(EXERCISE DIRECTIONS): What is the number of lines in the data below that contain "will"? Answer with that number and no other words.

(INFORMATION GIVEN):
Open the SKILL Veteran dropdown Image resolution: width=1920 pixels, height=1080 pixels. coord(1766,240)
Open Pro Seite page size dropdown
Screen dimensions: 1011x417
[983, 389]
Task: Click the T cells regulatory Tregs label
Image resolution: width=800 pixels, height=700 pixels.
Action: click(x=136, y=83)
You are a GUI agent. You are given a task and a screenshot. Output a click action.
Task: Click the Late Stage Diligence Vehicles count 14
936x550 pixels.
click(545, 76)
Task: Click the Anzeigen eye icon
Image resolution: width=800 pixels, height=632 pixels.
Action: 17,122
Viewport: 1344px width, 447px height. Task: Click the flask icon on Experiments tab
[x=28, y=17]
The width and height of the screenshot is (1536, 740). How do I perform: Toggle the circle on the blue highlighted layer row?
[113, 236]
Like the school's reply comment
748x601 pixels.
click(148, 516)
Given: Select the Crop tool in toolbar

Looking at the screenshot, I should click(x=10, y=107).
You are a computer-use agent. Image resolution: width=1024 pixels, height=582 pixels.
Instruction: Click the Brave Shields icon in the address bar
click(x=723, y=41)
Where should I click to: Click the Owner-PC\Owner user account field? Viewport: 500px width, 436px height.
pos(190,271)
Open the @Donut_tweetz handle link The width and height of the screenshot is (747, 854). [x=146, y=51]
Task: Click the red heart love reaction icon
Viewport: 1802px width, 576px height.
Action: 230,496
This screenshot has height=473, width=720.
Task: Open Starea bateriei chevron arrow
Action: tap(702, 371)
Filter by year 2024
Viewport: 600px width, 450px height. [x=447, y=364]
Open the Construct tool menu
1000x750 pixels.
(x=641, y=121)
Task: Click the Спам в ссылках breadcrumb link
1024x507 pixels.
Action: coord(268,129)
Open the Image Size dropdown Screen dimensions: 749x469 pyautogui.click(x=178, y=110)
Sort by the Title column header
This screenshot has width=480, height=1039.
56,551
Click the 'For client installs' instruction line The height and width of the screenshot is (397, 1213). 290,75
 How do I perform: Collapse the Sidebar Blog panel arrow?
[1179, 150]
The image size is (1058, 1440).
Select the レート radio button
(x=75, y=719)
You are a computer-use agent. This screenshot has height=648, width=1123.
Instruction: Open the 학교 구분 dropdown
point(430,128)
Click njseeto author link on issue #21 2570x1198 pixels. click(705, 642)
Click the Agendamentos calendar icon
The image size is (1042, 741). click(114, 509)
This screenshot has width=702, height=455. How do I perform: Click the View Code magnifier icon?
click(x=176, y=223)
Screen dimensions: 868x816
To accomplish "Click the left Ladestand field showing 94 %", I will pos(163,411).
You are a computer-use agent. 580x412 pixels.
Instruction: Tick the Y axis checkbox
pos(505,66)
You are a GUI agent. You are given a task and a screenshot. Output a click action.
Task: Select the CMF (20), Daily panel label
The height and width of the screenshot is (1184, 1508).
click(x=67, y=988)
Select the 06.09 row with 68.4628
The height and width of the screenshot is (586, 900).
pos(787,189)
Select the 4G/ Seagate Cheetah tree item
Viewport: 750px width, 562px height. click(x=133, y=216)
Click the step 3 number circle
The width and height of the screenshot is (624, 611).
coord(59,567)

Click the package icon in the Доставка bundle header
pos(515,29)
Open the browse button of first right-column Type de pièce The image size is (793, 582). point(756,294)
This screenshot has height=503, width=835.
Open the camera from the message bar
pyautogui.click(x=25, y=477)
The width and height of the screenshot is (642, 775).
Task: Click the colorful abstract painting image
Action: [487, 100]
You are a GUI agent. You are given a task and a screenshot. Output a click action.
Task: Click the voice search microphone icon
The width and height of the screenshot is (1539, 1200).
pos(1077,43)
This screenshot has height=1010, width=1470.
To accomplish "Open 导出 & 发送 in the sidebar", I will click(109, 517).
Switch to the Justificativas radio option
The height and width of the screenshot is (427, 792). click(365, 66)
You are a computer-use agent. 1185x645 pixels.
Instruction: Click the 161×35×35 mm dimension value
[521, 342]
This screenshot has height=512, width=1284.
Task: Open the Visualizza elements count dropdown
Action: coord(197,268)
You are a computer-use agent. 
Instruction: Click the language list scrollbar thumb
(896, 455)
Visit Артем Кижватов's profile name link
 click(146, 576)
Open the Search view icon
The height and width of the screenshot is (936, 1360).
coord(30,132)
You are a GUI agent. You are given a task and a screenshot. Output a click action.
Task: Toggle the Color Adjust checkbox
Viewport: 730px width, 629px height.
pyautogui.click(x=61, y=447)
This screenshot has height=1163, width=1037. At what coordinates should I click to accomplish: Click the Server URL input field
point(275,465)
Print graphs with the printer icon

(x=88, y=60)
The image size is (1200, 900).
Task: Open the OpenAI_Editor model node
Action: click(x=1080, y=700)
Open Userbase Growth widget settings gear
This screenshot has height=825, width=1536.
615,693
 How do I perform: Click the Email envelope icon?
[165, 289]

(RESPONSE): 2